Text segment:
▽
These is exactly the same thing we want to happen, but for session
attributes.
The basic model for the framework is shown in Figure 1. In this
model, the caller (UA 1) sends an INVITE request. This request
contains a set of Media Interface Objects (MIO). Each MIO is a
description of a media aspect of the session being set up by the
caller. For example, there might be an MIO for each the IP addresses
and ports for each media stream, and an MIO for the set of codecs in
each stream. The caller only inserts MIO's for those aspect of the
session it wishes to permit the network to modify. For example, if
the caller only wants the network to modify the codecs in the
streams, it would only insert MIOs representing the codecs.
J.Rosenberg [Page 6]
Internet Draft Session Policy May 2, 2002
+------+ INVITE + MIO1 +--------+ INVITE + MIO1 + MFO1 +------+
| |---------------->| |---------------------->| |
| | |proxy | | |
| |200 + MIO2 + MFO2| | 200 + MIO2 | UA |
| UA |<----------------| |<----------------------| |
| | +--------+ | |
| 1 | | 2 |
| | | |
| | | |
| | | |
| | RTP +--------+ | |
| |---------------->| media |---------------------->| |
| | |enforce | | |
| | |point | RTP | |
| |<----------------| |<----------------------| |
+------+ +--------+ +------+
Figure 1: Session policy framework
Since the MIOs are meant for manipulation by proxies, and since they
are provided to enable a SIP feature (proxy insertion of session
policy), the MIOs are carried as SIP headers in the INVITE request.
The caller would also insert a SIP Supported header, indicating its
ability to understand session policies.
△
Supplied records:
▽
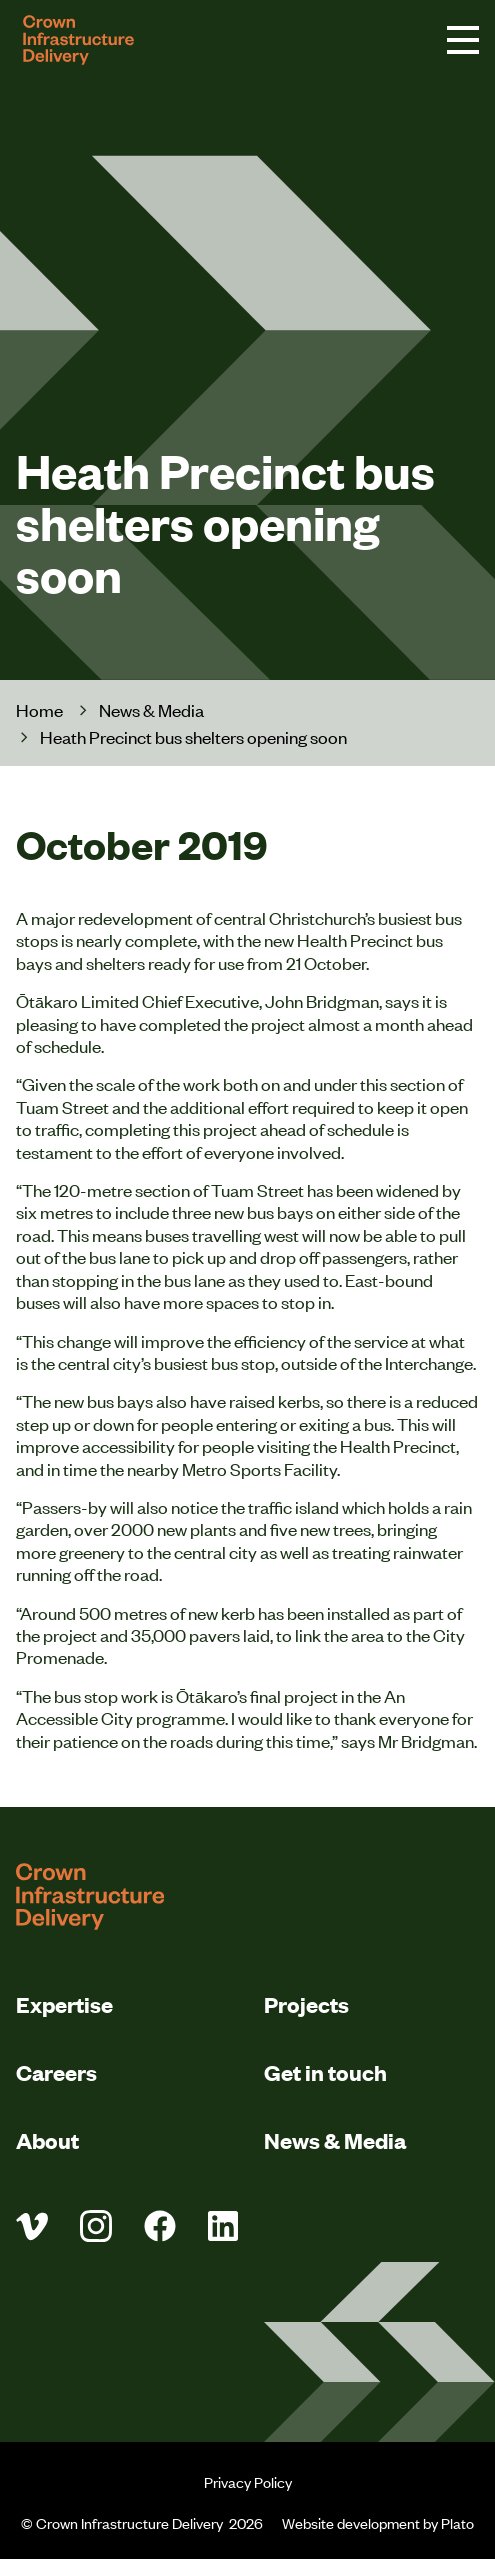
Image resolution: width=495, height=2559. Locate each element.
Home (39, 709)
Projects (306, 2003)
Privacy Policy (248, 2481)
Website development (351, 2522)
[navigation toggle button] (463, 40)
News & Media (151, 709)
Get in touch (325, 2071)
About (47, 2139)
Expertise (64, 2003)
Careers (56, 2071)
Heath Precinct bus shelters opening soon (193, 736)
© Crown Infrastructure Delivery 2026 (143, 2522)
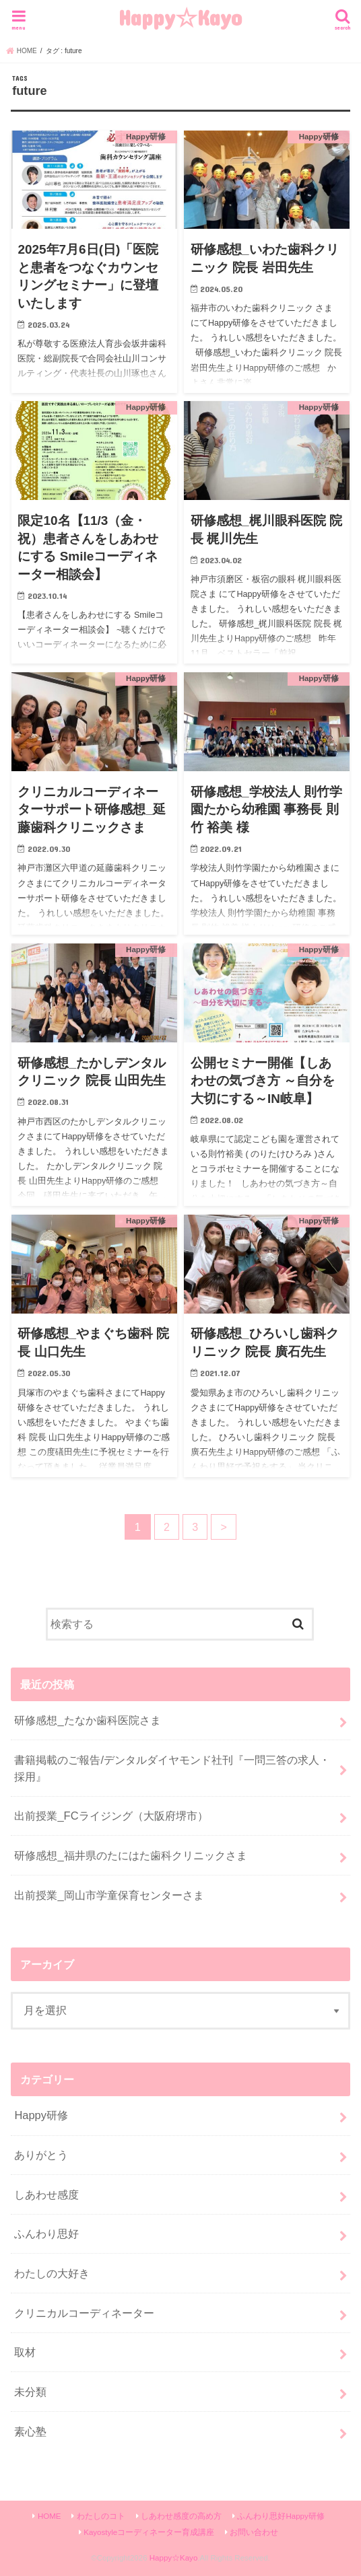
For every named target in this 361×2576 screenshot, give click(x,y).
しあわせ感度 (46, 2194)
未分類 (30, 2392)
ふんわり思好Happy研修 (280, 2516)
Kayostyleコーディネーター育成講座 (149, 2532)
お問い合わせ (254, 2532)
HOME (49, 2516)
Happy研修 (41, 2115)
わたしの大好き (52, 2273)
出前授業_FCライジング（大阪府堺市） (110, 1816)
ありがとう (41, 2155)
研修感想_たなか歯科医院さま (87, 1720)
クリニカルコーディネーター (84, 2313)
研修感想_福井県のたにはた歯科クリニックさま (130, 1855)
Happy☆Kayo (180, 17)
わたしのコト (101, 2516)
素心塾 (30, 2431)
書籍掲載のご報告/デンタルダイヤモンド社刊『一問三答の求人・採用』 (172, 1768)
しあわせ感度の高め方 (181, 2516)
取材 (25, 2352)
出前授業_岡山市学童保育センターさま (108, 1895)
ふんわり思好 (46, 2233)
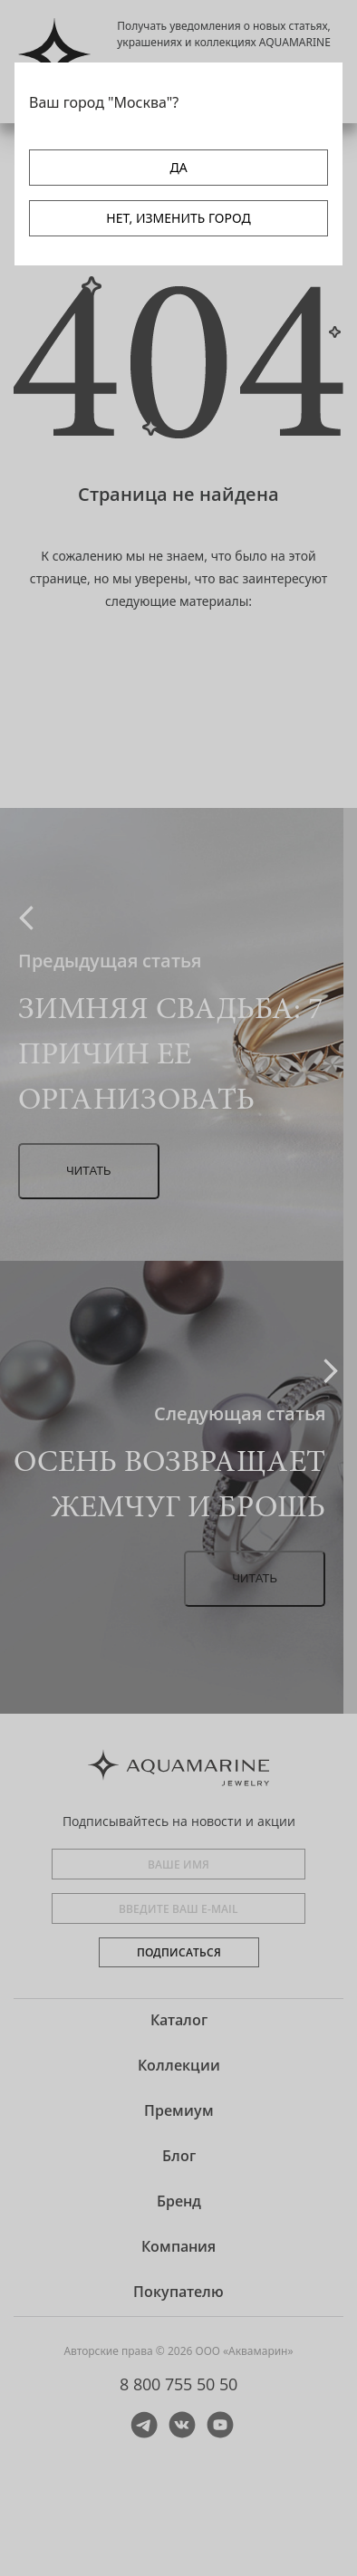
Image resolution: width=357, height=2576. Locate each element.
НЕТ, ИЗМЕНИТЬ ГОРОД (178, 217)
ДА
△
Task statement:
Reproduce the session policy framework text, from its first line to its last, with no changes.

Result for this exercise:
These is exactly the same thing we want to happen, but for session
attributes.
The basic model for the framework is shown in Figure 1. In this
model, the caller (UA 1) sends an INVITE request. This request
contains a set of Media Interface Objects (MIO). Each MIO is a
description of a media aspect of the session being set up by the
caller. For example, there might be an MIO for each the IP addresses
and ports for each media stream, and an MIO for the set of codecs in
each stream. The caller only inserts MIO's for those aspect of the
session it wishes to permit the network to modify. For example, if
the caller only wants the network to modify the codecs in the
streams, it would only insert MIOs representing the codecs.
J.Rosenberg [Page 6]
Internet Draft Session Policy May 2, 2002
+------+ INVITE + MIO1 +--------+ INVITE + MIO1 + MFO1 +------+
| |---------------->| |---------------------->| |
| | |proxy | | |
| |200 + MIO2 + MFO2| | 200 + MIO2 | UA |
| UA |<----------------| |<----------------------| |
| | +--------+ | |
| 1 | | 2 |
| | | |
| | | |
| | | |
| | RTP +--------+ | |
| |---------------->| media |---------------------->| |
| | |enforce | | |
| | |point | RTP | |
| |<----------------| |<----------------------| |
+------+ +--------+ +------+
Figure 1: Session policy framework
Since the MIOs are meant for manipulation by proxies, and since they
are provided to enable a SIP feature (proxy insertion of session
policy), the MIOs are carried as SIP headers in the INVITE request.
The caller would also insert a SIP Supported header, indicating its
ability to understand session policies.